Excerpts from a dataset
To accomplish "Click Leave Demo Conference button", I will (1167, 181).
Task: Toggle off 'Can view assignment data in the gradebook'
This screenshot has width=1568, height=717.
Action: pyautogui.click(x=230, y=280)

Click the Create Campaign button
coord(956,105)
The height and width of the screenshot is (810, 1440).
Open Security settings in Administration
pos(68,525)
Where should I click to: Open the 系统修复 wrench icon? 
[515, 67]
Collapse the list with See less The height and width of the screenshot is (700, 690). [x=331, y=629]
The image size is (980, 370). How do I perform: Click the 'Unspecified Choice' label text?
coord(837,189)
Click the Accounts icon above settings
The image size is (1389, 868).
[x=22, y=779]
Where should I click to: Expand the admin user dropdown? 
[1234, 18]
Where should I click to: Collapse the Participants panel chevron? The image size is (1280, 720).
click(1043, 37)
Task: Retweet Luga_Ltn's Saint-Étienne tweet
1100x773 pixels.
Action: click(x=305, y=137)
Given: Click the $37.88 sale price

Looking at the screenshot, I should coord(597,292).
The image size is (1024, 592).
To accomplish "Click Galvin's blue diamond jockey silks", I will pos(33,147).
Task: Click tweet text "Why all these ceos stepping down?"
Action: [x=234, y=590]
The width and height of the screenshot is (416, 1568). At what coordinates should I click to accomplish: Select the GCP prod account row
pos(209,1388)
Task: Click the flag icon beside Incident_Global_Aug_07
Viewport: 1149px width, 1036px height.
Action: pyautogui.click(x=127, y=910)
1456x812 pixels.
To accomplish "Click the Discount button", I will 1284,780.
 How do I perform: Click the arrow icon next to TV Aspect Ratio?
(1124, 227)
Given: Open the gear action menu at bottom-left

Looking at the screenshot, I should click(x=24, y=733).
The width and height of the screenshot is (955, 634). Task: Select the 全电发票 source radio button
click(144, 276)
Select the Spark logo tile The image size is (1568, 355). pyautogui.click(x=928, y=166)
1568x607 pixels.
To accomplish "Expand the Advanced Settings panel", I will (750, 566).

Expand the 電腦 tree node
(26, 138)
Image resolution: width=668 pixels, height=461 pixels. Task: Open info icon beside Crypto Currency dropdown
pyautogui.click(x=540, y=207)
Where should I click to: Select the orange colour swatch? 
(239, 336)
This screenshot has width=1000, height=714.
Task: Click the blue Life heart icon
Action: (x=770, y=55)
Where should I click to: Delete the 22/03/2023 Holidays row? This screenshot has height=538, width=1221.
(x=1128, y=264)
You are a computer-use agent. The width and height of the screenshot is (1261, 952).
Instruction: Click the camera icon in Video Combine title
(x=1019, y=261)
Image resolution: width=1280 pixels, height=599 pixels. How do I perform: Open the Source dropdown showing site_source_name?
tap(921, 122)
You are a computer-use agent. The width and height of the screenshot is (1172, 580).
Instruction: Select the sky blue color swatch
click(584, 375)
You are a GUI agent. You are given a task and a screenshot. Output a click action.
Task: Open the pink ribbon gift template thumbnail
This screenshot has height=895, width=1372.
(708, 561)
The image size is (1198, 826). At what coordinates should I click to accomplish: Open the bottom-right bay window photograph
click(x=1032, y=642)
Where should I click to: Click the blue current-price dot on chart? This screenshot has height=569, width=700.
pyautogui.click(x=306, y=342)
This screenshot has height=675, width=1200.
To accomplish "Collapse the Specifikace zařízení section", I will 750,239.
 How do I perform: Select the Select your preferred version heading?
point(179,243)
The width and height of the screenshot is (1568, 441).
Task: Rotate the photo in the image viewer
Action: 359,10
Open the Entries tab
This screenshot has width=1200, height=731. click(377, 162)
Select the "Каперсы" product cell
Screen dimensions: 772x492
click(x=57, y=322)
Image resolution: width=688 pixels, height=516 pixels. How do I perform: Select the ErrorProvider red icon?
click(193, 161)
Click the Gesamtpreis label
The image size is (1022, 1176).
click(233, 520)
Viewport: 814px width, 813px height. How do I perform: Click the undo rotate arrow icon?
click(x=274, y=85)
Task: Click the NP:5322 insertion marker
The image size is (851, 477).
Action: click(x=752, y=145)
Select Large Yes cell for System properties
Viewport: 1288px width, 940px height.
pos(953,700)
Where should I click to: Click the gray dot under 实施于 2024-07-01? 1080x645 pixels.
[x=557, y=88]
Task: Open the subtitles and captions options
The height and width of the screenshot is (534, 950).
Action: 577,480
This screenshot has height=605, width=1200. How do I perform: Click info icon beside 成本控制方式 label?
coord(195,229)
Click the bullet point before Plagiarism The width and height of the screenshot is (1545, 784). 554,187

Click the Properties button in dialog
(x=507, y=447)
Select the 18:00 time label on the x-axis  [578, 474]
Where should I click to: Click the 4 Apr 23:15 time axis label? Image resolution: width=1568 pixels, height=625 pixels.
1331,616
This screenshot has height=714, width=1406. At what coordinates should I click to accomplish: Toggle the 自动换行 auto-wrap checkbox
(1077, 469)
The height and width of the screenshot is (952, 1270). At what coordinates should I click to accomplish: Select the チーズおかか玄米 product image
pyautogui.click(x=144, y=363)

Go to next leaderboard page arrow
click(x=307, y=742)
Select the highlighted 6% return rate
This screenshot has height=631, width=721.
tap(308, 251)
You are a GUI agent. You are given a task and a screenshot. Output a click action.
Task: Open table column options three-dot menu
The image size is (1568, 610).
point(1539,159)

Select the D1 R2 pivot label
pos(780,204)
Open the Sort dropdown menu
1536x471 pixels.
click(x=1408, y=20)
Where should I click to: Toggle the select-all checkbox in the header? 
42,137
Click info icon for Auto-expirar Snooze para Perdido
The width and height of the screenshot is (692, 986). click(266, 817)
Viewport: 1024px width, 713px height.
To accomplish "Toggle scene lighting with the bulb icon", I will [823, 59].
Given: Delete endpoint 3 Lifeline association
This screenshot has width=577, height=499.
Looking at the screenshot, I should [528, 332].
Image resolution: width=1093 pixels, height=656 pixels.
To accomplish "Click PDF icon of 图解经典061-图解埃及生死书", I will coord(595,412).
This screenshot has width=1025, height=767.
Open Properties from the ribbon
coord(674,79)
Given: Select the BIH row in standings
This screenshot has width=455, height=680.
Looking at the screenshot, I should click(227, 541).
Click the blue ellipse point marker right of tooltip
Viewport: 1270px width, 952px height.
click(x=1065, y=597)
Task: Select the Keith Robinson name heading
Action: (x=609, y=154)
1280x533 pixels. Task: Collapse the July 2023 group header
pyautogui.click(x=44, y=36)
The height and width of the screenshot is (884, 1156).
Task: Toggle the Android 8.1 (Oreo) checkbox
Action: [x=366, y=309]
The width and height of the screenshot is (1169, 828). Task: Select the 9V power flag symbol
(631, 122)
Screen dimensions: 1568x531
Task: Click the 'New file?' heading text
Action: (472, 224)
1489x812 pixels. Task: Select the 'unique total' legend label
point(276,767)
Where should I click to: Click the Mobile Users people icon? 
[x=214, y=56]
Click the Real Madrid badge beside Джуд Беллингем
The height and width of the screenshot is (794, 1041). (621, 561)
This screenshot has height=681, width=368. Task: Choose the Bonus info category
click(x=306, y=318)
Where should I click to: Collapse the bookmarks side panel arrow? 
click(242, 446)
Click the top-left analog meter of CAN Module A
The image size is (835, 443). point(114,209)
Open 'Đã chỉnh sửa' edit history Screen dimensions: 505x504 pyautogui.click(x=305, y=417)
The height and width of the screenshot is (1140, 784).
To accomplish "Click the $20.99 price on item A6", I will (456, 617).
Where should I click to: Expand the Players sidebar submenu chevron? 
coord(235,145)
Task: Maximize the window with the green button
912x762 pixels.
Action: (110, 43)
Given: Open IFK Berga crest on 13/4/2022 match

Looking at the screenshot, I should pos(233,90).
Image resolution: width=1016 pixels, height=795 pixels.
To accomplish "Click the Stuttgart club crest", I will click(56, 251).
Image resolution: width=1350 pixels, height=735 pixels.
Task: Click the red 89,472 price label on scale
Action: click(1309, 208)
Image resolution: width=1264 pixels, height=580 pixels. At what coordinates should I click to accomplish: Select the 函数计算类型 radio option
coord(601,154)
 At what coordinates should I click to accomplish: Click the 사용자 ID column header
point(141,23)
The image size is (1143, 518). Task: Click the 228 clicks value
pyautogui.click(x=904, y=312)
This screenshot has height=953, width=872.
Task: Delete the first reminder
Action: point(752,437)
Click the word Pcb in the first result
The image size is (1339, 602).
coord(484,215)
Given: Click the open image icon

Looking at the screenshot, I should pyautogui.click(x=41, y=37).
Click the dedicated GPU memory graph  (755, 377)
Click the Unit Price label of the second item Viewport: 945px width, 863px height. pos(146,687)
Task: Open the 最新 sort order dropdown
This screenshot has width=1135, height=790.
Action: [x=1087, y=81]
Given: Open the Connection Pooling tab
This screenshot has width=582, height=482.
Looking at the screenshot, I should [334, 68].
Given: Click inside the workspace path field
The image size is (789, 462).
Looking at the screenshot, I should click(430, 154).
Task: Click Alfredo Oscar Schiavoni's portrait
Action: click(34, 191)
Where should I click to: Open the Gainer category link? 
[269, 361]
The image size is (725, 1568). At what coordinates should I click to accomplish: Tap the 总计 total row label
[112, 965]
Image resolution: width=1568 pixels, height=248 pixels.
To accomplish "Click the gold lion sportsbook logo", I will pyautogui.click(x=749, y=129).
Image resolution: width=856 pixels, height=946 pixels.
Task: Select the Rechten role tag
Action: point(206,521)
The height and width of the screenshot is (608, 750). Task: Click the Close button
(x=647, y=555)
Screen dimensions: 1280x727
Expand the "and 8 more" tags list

■ EXERCISE OBJECTIVE ■
When a line of the entries contains the word "list", it counts toward the total; reply with that total alone.

■ ANSWER TO THIS TASK ■
2